Sunday, November 11, 2012

Cunningham



Cunningham was born on a sleepy day about a month before our Tommy slipped into the world. Pippi and I spent most of our time in our quilted nest, contractions being my constant companion, forcing me to slow down. We read great stacks of books. Watched too many movies. Spent our days in a complacent fog. But then, Cunningham, our dear little bantam, split the quiet afternoon in two. Before, there was that awful silence. Like a blanket pulled down over the head, a dullness brought on by too much sleep, too little movement. But for the next month, when the rooster's crow ushered in the twelve o'clock hour, the very atmosphere seemed to crackle with expectancy.

Small sleepy towns with the county courthouse in the center casting all but the Baptist Church in shadow, and stoop porch houses without fences between. Such was the setting of my childhood. Chicken coops in the backyard would not have seemed unusual. Many a dawn was broken by the rooster's crow.

But here, in the suburbs? The rooster's call, that December afternoon was rather startling to say the least. "Whas tha noise?" Pippi said, standing on the bed, peering through the blinds.

"That's a rooster," I said, my face joining hers at the window.

"Wha he wearing? Where he live? Whas his name?" she fired at me.

I settled back against the pillow, pulled her down next to me. "His name is Cunningham," I began. "Cunningham, is mostly black with glossy feathers and a red leathery comb on his head." Pippi burrowed against me until my soft flesh conformed to her shape. "He lives in a little green house in the yard behind a great big white house. His little house has a door, two windows and a wrought iron weather vane perched right on top of the peaked roof. And his closet, Pippi. Oh my, you would love his closet. There are three bars running the length of the closet. And hanging on each bar are the loveliest dresses you ever did see. The nubbliest velvet. Watery silk. Softest cotton. And in the closet is a high ledge high above the highest bar. And this ledge holds every shape, color, and size of hats you could imagine. Black-as-night taffeta with lilting white plumes. A little pink cloche with white polkas. Even a big brown cowgirl hat with a peacock feather stuck in the brim. And under Cunningham's bed are twenty wooden boxes. Inside each box rests a pair of shoes.

"Now, the shoes and clothes and hats, they don't belong to Cunningham. Cunningham is married to a pretty brown and white speckled hen named Hazel. Now Hazel loved clothes, hats, and shoes, more than just about anything. She woke up each morning, counted her hats, the twenty boxes, clucked over each dress on its hanger. She dressed, careful not to wrinkle her dress or crumple her hat, then took up her pocketbook and went to town. She took her breakfast at the little French bistro next to the library, then went to her favorite shop, The Feathered Nest, where she spent hours trying on shoes and hats. Though Hazel dearly loved her shopping trips, she always stepped through the door of their little green house at exactly ten minutes til noon to prepare lunch for her beloved Cunningham. She would wear her lovely new hat, tie a ruffled blue apron over her new dress and bustle about the kitchen, preparing his favorite meal, roasted corn tortillas.

"Well, one day, Hazel did not return home. Cunningham sat in his blue wooden chair, fork in one wing, his feathered chin in the other. He sat there for three hours, watching the door, waiting for his Hazel."

(Element and text location data)
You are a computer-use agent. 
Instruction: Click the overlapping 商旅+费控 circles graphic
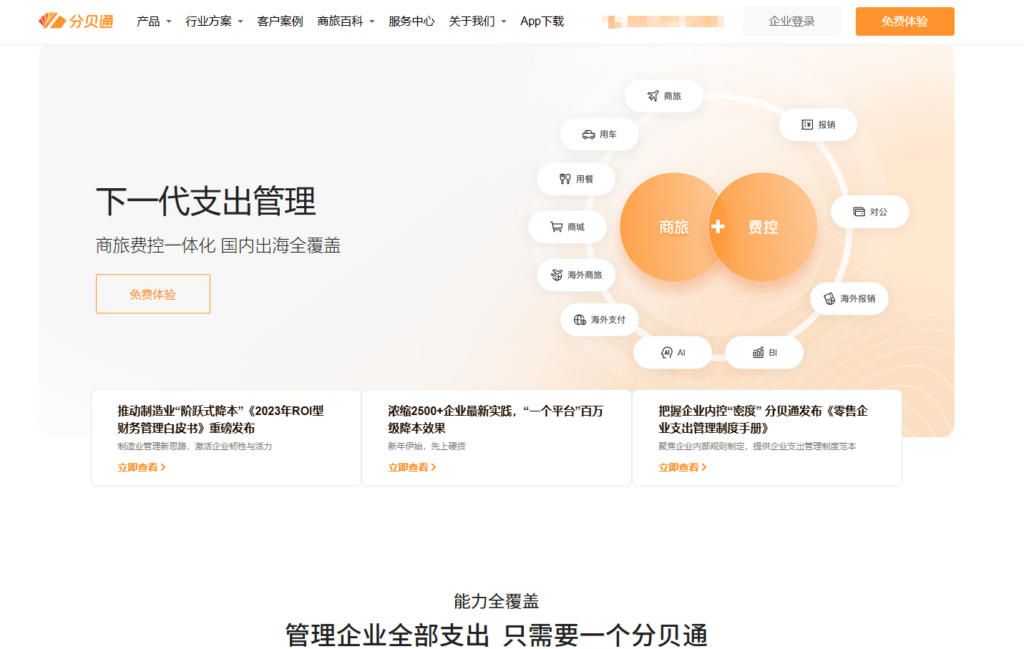tap(718, 227)
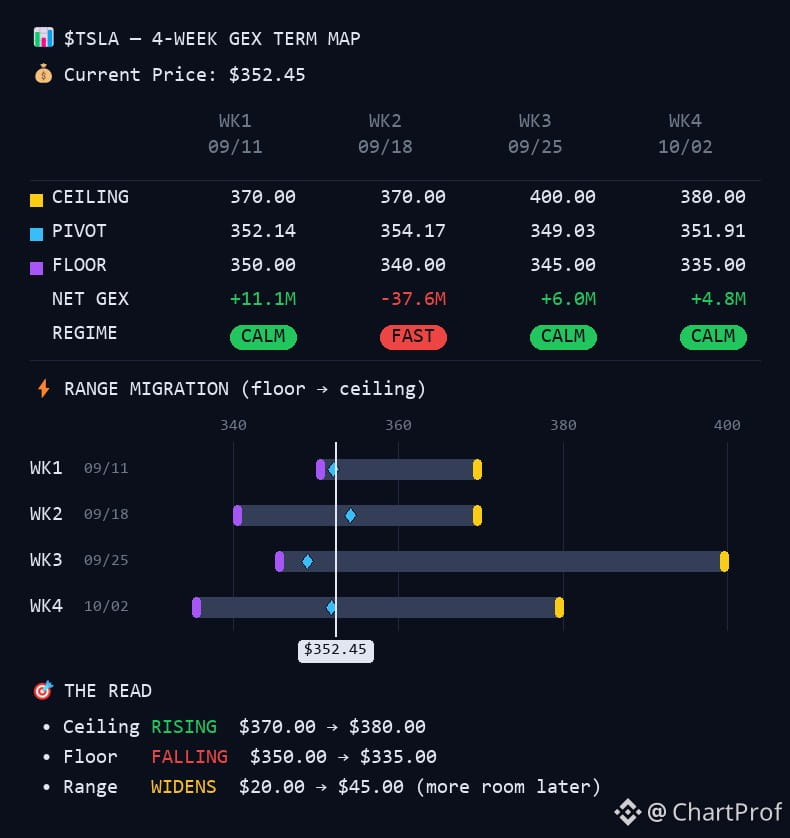Click the blue PIVOT legend swatch
Image resolution: width=790 pixels, height=838 pixels.
36,235
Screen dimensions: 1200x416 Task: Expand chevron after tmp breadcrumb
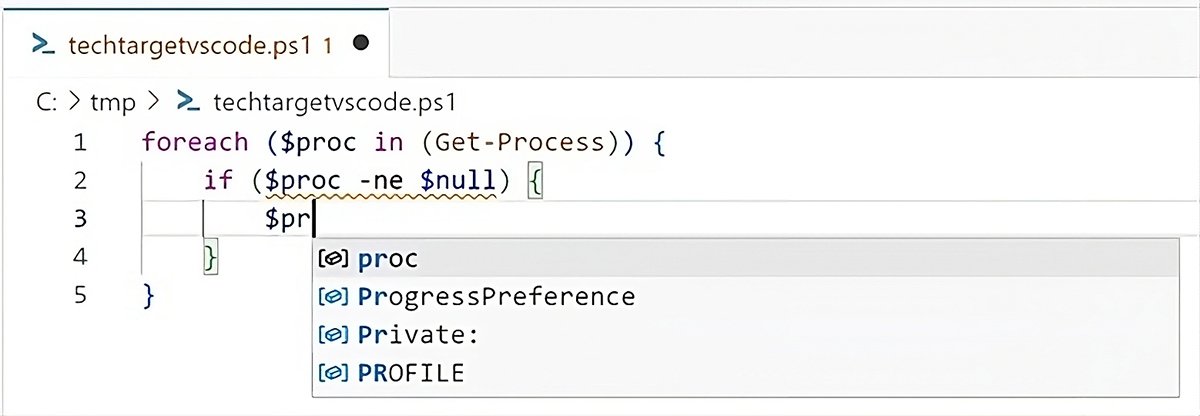point(152,101)
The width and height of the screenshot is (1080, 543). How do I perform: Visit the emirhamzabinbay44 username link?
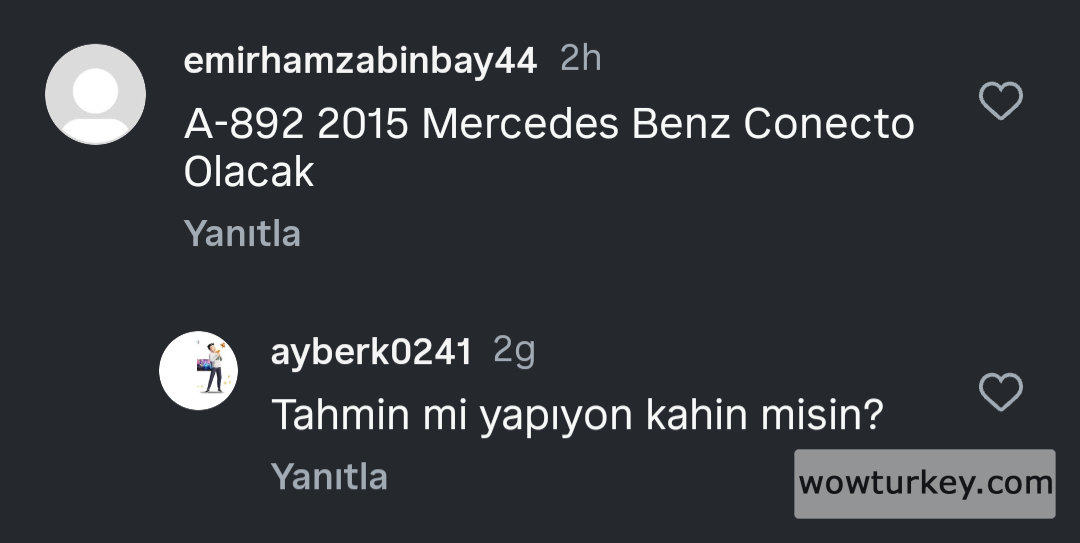360,61
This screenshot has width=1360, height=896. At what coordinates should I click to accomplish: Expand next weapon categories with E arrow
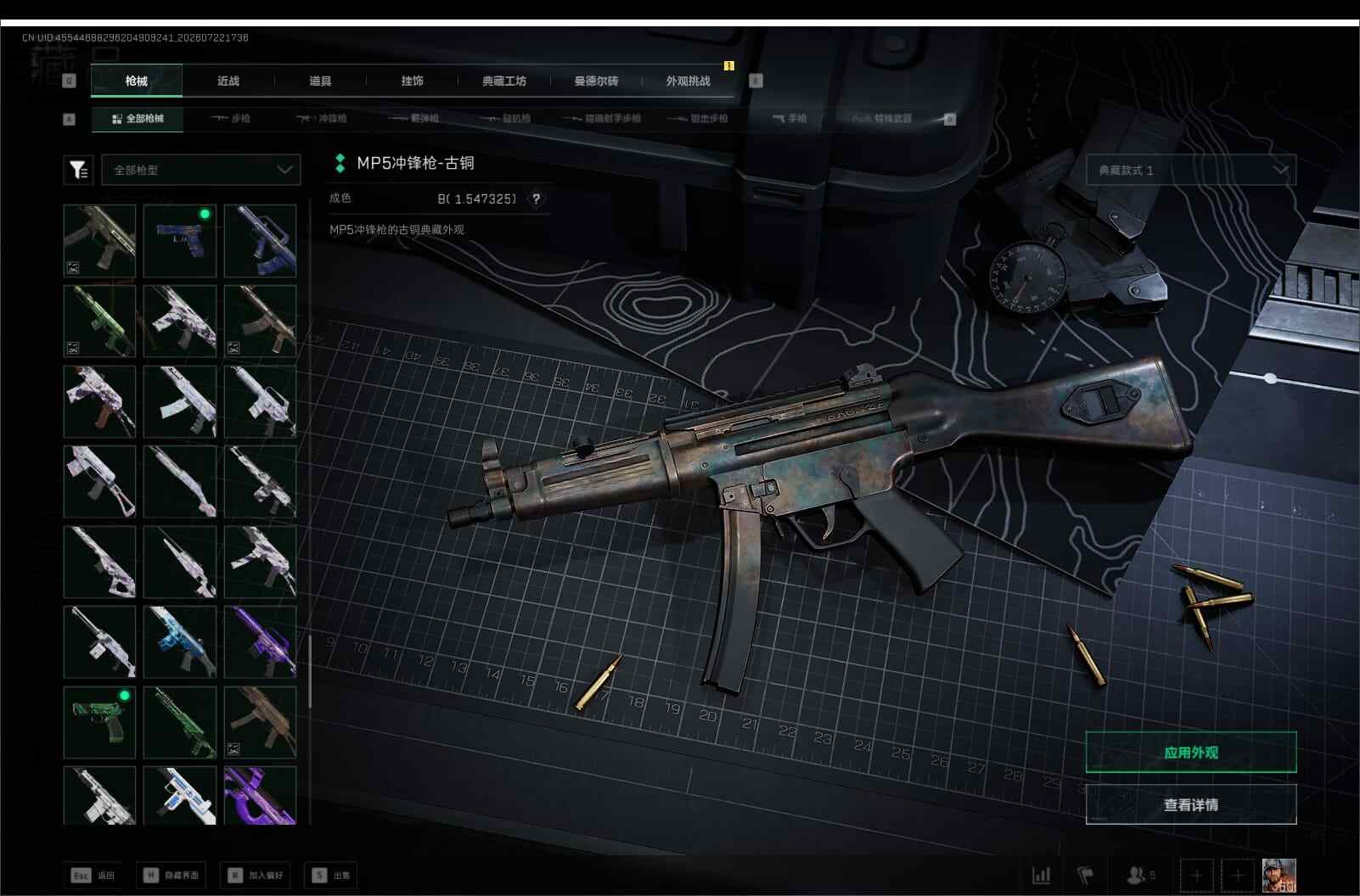pyautogui.click(x=950, y=120)
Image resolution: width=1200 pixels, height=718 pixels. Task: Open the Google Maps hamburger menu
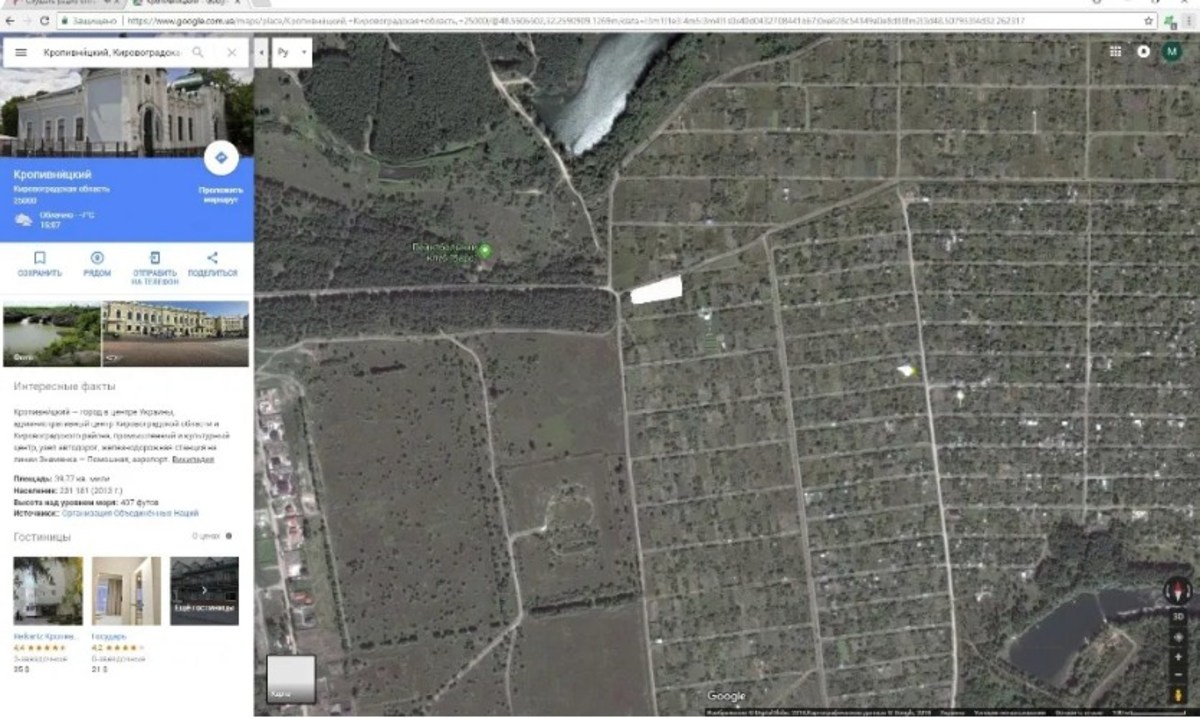click(20, 52)
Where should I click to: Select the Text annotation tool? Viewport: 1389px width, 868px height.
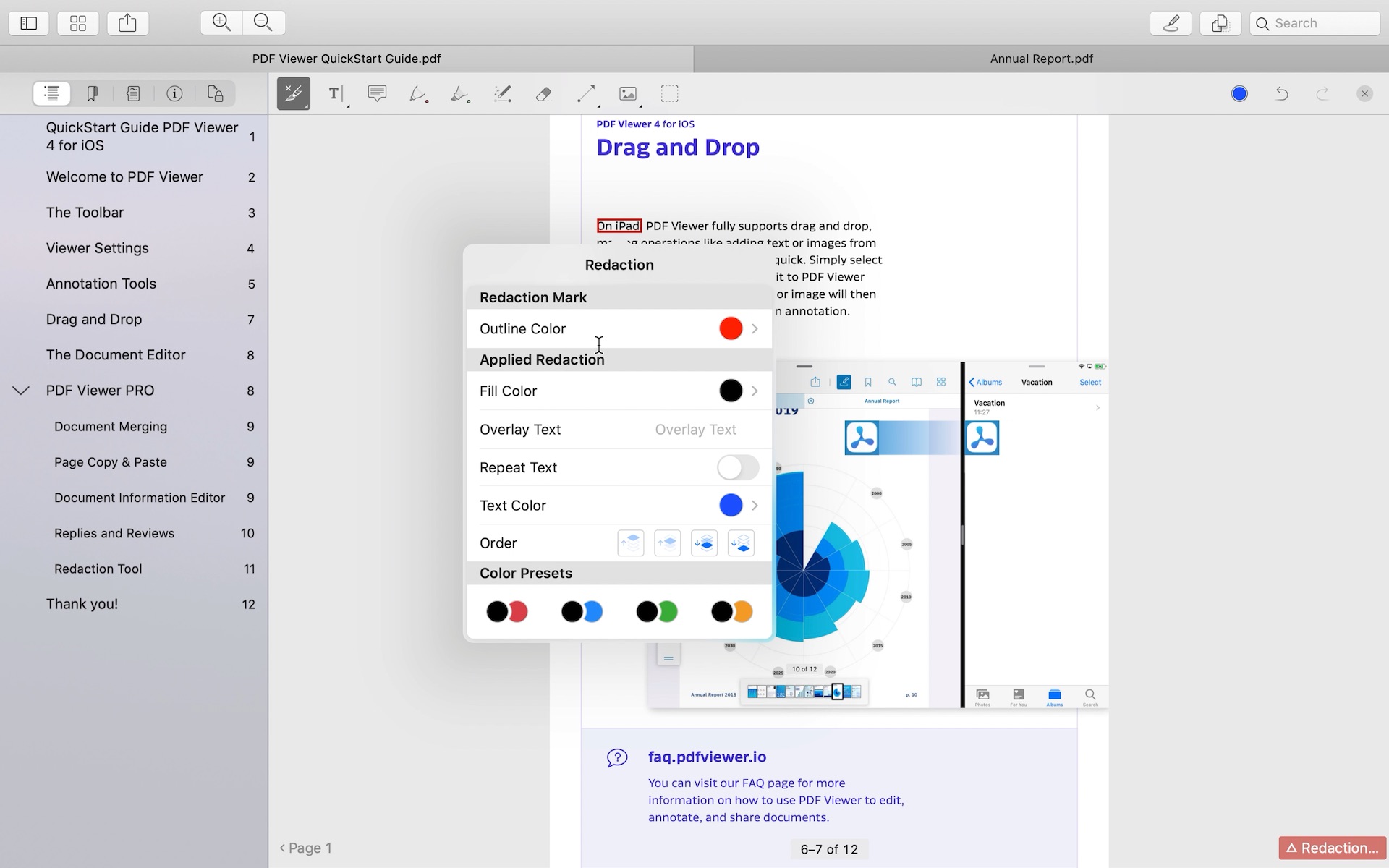pos(334,93)
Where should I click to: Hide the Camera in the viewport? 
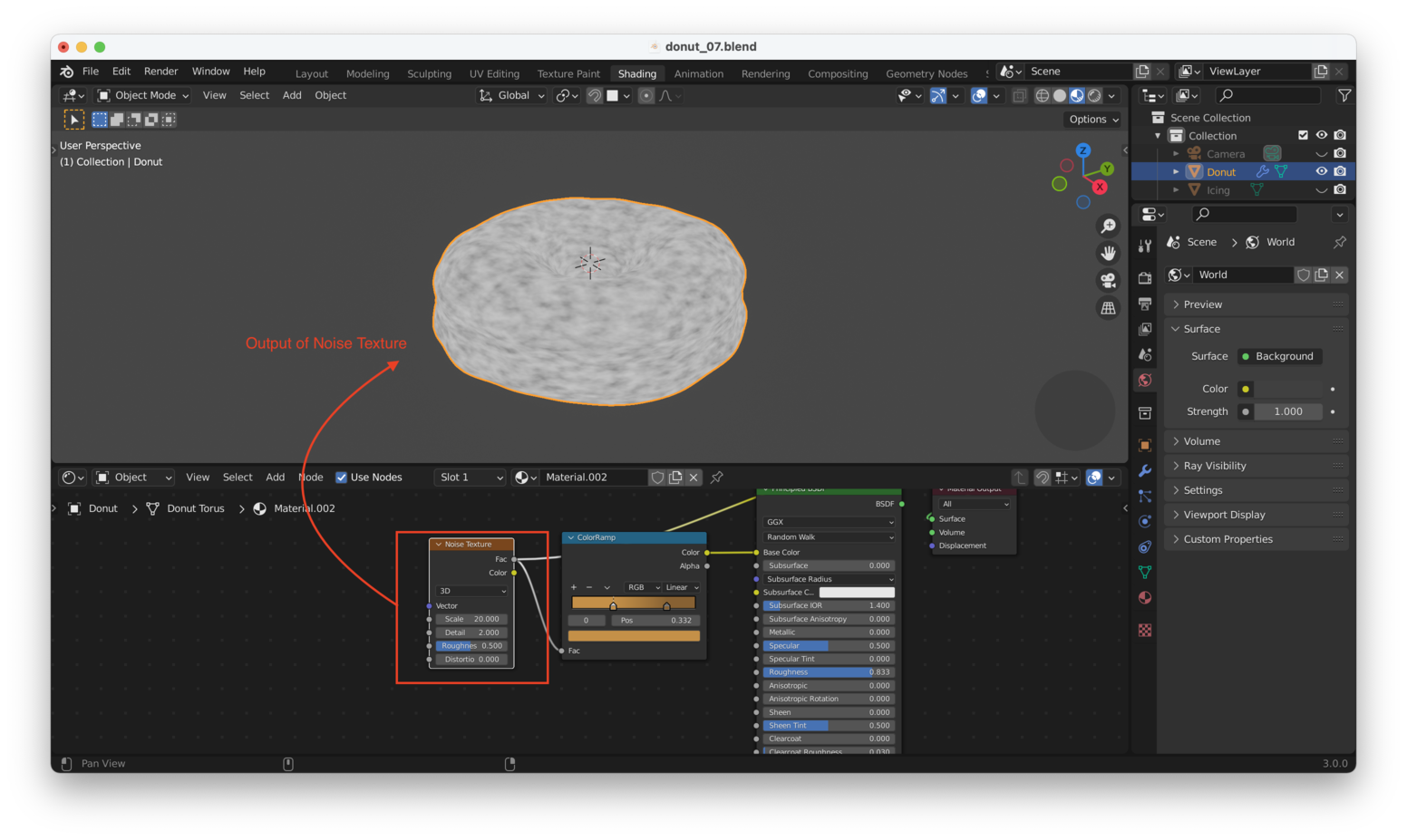[1322, 153]
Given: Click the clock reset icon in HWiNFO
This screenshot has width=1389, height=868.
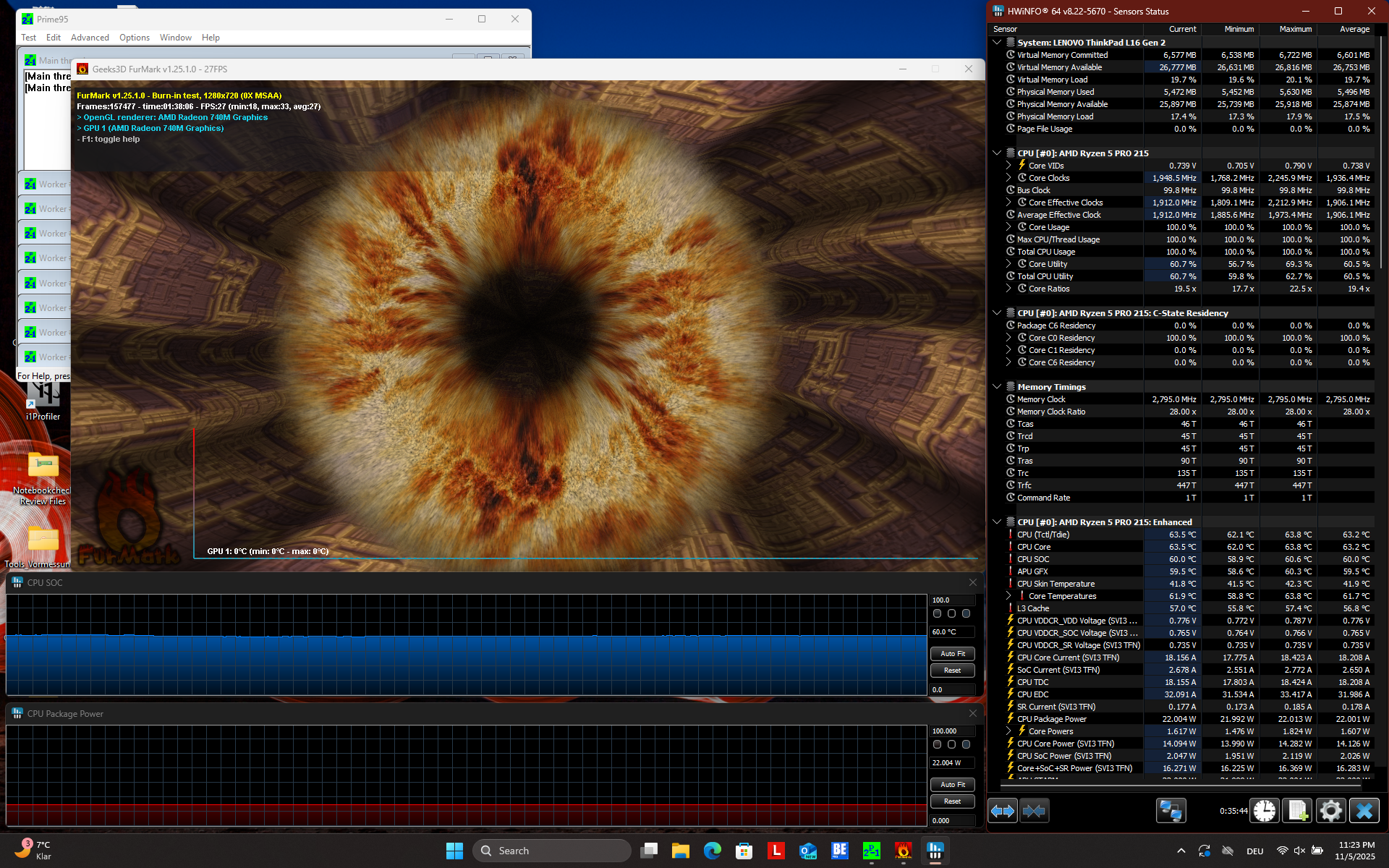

Exercise instructions —
1. Copy the passage of the Cunningham story from "But here, in" up to and including "fired at me.".
2. Put the lines of the records, from the line with "Where should I click to: Select" up to and including the last line of the records, into a numbered list, omitting blank lines and pictures.

Exercise responses —
1.
But here, in the suburbs? The rooster's call, that December afternoon was rather startling to say the least. "Whas tha noise?" Pippi said, standing on the bed, peering through the blinds.

"That's a rooster," I said, my face joining hers at the window.

"Wha he wearing? Where he live? Whas his name?" she fired at me.

2.
1. Where should I click to: Select the Text annotation tool? Viewport: 1389px width, 868px height.
2. pos(334,93)
3. Where should I click to: Hide the Camera in the viewport? 
4. [1322, 153]
5. Given: Click the clock reset icon in HWiNFO
6. This screenshot has width=1389, height=868.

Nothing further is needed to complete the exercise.